[Task directions]
Going down the data below, set down exactly the line with "Dunlop Piankowy Pokrowiec" and each line after it through the line with "Screenshot is 1280x1704."; no other lines.
Content starts
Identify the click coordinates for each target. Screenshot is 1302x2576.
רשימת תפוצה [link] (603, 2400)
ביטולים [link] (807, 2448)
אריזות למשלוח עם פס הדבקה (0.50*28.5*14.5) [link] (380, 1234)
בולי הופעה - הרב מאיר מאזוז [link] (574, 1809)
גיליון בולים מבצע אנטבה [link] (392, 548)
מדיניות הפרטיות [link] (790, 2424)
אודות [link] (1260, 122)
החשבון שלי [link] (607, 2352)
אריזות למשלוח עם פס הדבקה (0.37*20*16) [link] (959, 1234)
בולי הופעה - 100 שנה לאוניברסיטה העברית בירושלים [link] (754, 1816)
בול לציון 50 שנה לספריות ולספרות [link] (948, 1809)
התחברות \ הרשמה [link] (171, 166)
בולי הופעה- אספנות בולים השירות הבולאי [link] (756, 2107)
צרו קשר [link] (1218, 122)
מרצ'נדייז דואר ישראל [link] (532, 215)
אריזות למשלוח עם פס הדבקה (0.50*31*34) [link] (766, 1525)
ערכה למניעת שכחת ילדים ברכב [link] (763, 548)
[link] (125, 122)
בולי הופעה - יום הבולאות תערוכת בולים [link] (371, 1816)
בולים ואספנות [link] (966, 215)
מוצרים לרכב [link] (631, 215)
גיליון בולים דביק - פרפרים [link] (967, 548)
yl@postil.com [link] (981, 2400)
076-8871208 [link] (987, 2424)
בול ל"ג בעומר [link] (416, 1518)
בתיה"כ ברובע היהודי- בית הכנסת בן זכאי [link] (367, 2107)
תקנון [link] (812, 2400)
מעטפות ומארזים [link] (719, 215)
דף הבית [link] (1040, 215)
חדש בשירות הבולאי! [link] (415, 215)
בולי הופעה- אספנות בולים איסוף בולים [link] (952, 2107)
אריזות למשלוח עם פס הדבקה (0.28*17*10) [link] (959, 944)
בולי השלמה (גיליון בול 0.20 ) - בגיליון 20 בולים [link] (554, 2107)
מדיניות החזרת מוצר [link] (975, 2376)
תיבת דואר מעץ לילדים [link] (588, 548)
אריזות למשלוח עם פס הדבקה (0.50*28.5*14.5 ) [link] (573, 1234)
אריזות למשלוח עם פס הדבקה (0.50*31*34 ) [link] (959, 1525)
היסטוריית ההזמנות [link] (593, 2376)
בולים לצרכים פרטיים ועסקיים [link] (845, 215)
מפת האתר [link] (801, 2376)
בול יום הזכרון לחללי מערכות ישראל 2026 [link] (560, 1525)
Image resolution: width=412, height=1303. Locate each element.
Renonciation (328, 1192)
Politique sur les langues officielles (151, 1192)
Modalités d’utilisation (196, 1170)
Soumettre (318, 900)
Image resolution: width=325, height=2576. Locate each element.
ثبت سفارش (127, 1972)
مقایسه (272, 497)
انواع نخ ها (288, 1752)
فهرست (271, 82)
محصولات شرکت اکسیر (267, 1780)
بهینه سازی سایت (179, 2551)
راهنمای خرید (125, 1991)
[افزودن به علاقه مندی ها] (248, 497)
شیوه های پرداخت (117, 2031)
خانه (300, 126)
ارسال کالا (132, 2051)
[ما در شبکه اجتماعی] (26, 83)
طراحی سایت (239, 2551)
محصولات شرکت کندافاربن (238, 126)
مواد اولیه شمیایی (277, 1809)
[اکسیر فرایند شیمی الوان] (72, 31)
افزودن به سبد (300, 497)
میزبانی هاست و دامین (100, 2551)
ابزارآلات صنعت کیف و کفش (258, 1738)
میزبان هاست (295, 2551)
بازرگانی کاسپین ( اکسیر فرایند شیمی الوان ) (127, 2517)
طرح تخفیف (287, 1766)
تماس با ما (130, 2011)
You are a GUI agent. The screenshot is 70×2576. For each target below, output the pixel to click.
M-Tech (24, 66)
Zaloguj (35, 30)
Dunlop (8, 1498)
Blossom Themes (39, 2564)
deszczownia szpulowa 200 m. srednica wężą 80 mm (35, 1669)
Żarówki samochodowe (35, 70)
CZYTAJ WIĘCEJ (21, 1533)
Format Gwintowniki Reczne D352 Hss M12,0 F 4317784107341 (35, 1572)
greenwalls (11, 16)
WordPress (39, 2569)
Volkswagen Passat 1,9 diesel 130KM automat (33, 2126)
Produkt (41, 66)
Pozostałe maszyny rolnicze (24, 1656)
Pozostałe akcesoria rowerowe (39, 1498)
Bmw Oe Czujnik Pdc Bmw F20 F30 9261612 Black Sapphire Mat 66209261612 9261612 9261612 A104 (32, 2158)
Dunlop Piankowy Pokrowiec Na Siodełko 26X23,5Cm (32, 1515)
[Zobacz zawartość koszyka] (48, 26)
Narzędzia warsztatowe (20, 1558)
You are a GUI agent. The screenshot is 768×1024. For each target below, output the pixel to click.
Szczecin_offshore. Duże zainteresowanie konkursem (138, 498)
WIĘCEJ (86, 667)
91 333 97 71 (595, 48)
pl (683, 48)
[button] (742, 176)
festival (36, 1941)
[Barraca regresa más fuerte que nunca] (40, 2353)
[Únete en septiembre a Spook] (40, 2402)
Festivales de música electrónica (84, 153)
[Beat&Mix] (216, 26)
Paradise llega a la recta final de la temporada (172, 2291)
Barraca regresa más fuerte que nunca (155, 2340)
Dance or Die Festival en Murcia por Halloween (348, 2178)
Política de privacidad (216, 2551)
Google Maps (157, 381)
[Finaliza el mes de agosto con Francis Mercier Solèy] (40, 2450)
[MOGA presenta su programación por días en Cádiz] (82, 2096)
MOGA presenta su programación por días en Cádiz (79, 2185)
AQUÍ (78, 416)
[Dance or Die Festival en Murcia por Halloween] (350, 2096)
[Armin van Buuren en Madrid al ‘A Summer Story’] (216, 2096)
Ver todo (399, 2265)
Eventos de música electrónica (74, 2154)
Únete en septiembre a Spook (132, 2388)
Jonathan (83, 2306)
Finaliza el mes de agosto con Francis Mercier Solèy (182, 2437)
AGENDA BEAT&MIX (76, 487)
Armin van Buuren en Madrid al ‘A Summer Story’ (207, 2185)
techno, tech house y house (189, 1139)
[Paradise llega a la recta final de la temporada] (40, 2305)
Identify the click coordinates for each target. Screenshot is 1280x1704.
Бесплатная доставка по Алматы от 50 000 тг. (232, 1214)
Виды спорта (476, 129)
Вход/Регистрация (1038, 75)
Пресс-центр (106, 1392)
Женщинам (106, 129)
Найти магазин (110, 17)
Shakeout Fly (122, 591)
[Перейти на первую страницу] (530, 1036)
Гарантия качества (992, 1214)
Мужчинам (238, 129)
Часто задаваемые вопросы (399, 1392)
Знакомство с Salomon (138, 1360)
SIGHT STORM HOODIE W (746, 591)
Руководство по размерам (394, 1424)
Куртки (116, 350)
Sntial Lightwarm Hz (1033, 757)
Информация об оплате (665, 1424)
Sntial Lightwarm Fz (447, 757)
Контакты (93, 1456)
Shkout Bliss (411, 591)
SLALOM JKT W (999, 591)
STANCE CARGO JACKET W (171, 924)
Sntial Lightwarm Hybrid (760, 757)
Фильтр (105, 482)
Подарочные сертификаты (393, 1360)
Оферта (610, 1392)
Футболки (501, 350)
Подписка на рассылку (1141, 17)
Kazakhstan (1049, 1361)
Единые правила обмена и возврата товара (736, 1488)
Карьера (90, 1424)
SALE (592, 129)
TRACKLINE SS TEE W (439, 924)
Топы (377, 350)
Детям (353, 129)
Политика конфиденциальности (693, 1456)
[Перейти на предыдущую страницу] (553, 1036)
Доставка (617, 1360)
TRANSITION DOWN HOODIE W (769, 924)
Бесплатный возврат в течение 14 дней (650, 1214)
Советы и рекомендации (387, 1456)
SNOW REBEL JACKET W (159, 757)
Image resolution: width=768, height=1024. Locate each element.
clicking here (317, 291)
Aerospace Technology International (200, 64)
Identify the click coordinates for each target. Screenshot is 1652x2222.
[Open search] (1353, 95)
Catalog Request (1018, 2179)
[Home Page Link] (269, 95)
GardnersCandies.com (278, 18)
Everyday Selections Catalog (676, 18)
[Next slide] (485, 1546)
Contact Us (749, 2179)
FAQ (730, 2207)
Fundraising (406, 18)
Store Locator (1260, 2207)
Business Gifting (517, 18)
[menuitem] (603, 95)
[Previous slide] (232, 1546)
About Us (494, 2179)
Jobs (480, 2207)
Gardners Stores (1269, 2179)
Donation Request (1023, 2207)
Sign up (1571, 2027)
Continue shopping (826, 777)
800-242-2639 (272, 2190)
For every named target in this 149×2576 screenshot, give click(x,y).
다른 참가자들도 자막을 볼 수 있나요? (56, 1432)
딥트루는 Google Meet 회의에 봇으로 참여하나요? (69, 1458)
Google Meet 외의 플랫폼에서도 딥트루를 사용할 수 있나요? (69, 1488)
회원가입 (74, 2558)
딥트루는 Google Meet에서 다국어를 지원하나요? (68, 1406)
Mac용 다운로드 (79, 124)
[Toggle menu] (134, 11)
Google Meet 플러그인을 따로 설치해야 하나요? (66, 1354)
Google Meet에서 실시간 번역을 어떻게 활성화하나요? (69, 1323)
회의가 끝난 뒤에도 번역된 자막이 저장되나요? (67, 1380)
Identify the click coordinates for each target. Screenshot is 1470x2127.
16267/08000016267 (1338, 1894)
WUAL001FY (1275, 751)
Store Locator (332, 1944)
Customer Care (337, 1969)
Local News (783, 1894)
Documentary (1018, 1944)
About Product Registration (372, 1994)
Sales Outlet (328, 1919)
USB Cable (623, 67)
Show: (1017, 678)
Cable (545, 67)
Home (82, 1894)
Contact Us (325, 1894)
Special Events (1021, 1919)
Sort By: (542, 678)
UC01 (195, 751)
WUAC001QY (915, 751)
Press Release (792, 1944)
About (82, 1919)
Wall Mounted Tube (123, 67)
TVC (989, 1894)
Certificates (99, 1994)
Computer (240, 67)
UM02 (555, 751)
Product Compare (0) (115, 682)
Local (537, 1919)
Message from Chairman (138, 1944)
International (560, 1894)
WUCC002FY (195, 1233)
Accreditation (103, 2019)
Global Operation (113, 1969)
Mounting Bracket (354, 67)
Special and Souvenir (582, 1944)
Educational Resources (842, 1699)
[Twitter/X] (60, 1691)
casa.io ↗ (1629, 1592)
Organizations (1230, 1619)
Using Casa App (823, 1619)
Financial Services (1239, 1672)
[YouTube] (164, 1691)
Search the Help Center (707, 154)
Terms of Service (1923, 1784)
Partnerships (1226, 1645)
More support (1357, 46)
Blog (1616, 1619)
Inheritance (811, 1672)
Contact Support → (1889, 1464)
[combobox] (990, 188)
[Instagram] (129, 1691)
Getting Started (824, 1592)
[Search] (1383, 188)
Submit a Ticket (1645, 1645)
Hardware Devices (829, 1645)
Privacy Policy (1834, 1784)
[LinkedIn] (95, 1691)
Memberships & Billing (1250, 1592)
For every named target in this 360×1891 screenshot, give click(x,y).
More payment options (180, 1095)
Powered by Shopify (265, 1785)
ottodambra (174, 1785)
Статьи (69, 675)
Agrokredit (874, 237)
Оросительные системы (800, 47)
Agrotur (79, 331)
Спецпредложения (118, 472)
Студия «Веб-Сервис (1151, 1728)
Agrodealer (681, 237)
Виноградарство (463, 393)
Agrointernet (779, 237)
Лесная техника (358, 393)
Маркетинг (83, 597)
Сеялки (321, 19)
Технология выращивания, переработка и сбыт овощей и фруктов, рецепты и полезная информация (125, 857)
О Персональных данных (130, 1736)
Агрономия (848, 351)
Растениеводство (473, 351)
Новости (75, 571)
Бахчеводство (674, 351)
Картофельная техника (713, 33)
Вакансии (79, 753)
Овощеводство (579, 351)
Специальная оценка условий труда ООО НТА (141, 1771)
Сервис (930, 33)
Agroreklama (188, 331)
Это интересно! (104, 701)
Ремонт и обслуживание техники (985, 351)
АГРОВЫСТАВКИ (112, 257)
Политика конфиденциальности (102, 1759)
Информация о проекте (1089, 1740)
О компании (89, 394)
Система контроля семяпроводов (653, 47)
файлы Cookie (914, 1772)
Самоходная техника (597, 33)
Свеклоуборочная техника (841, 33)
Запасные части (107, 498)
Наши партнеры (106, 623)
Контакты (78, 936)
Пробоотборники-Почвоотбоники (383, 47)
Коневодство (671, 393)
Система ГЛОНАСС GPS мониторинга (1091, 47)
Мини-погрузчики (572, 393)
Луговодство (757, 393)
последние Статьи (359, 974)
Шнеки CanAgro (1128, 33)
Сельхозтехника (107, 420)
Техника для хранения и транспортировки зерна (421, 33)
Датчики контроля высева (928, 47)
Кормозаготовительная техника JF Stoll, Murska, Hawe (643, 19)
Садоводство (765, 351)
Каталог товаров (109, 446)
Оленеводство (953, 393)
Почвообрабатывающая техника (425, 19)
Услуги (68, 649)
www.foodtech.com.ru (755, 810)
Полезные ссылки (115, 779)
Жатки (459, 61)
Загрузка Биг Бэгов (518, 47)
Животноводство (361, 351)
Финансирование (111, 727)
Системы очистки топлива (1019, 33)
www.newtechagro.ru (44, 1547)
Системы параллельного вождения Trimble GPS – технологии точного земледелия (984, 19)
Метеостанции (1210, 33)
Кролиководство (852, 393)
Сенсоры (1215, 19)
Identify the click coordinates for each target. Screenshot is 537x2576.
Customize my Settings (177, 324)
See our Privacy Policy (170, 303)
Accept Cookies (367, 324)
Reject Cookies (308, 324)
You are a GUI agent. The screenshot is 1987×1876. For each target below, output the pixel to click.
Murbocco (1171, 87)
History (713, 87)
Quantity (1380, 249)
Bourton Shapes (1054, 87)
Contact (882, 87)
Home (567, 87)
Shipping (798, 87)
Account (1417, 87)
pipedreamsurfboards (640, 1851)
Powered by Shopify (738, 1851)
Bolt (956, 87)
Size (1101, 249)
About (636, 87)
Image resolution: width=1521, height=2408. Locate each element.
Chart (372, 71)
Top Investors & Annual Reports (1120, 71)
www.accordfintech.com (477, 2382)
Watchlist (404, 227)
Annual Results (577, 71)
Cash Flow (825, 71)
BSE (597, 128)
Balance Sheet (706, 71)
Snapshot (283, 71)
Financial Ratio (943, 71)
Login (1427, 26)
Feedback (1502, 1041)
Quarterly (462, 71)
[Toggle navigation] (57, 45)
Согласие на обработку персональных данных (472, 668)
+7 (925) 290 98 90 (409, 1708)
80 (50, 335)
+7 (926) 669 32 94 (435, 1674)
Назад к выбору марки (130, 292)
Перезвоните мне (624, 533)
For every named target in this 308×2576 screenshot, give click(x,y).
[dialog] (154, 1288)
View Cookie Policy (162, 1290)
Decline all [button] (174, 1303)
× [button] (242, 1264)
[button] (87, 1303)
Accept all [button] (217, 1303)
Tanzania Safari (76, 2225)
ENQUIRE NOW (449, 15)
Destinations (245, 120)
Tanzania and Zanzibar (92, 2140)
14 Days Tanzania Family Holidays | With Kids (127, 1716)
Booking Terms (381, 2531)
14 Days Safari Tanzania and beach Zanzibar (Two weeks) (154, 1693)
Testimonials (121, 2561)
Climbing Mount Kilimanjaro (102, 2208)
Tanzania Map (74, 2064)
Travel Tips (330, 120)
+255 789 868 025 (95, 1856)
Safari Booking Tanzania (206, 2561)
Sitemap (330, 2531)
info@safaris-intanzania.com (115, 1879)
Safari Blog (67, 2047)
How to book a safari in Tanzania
Content ends
[Worked solution]
Dunlop Piankowy Pokrowiec Na Siodełko 26X23,5Cm (32, 1515)
[Zobacz zawartość koszyka] (48, 26)
Narzędzia warsztatowe (20, 1558)
You are a GUI agent. The screenshot is 768×1024. For each target below, output the pixel to click.
Szczecin_offshore. Duże zainteresowanie konkursem (138, 498)
WIĘCEJ (86, 667)
91 333 97 71 (595, 48)
pl (683, 48)
[button] (742, 176)
festival (36, 1941)
[Barraca regresa más fuerte que nunca] (40, 2353)
[Únete en septiembre a Spook] (40, 2402)
Festivales de música electrónica (84, 153)
[Beat&Mix] (216, 26)
Paradise llega a la recta final de la temporada (172, 2291)
Barraca regresa más fuerte que nunca (155, 2340)
Dance or Die Festival en Murcia por Halloween (348, 2178)
Política de privacidad (216, 2551)
Google Maps (157, 381)
[Finaliza el mes de agosto con Francis Mercier Solèy] (40, 2450)
[MOGA presenta su programación por días en Cádiz] (82, 2096)
MOGA presenta su programación por días en Cádiz (79, 2185)
AQUÍ (78, 416)
[Dance or Die Festival en Murcia por Halloween] (350, 2096)
[Armin van Buuren en Madrid al ‘A Summer Story’] (216, 2096)
Ver todo (399, 2265)
Eventos de música electrónica (74, 2154)
Únete en septiembre a Spook (132, 2388)
Jonathan (83, 2306)
Finaliza el mes de agosto con Francis Mercier Solèy (182, 2437)
AGENDA BEAT&MIX (76, 487)
Armin van Buuren en Madrid al ‘A Summer Story’ (207, 2185)
techno, tech house y house (189, 1139)
[Paradise llega a la recta final de la temporada] (40, 2305)
Identify the click coordinates for each target. Screenshot is 1280x1704.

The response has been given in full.